Requirement:
Print, exactly and with no pictures, the line containing "Given: Click the" and each line after it to the end of the entries below.

Extracted data Block Start

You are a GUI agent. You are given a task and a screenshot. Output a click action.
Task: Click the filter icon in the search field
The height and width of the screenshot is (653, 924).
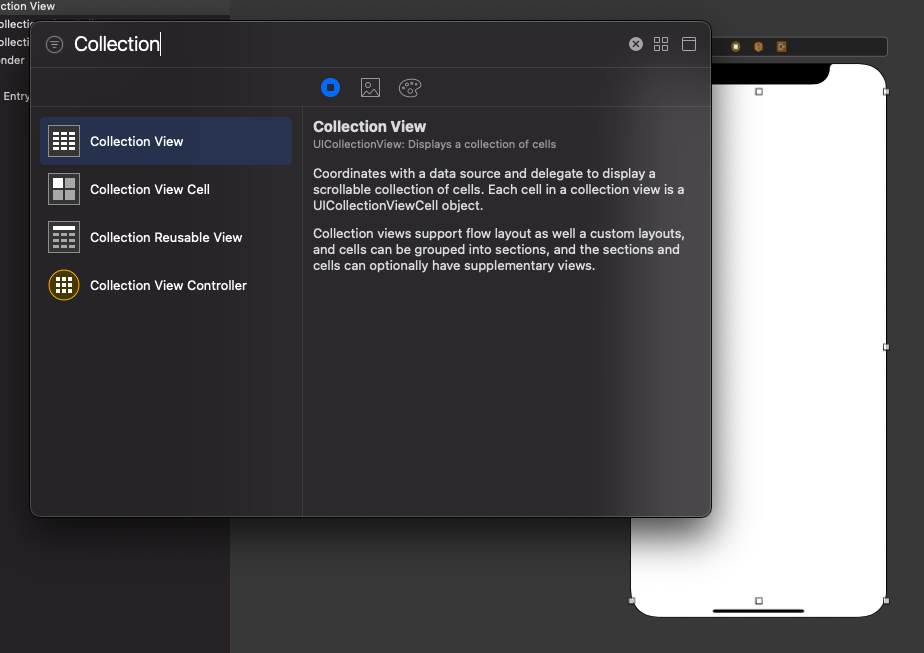pos(53,44)
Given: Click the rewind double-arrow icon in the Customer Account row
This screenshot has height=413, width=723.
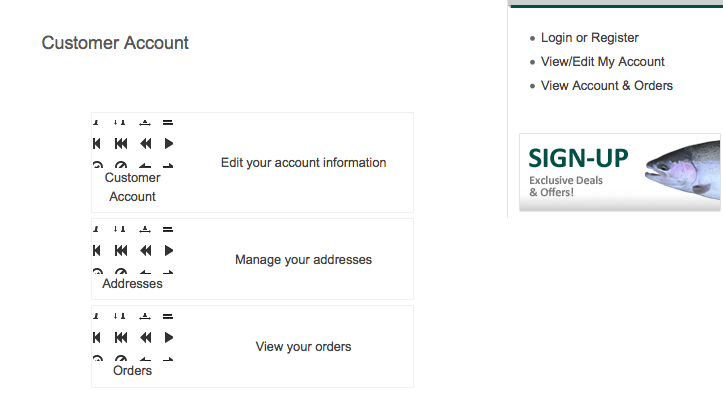Looking at the screenshot, I should point(145,143).
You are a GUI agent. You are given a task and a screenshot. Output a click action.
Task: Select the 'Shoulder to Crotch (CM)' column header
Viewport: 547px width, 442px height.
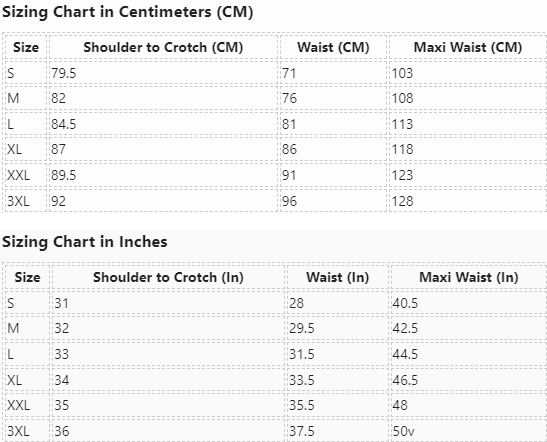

Extracted data Block End

Task solution:
Given: Click the rewind double-arrow icon in the Customer Account row
This screenshot has height=413, width=723.
Looking at the screenshot, I should point(145,143).
You are a GUI agent. You are given a task and a screenshot. Output a click action.
Task: Select the 'Shoulder to Crotch (CM)' column header
Viewport: 547px width, 442px height.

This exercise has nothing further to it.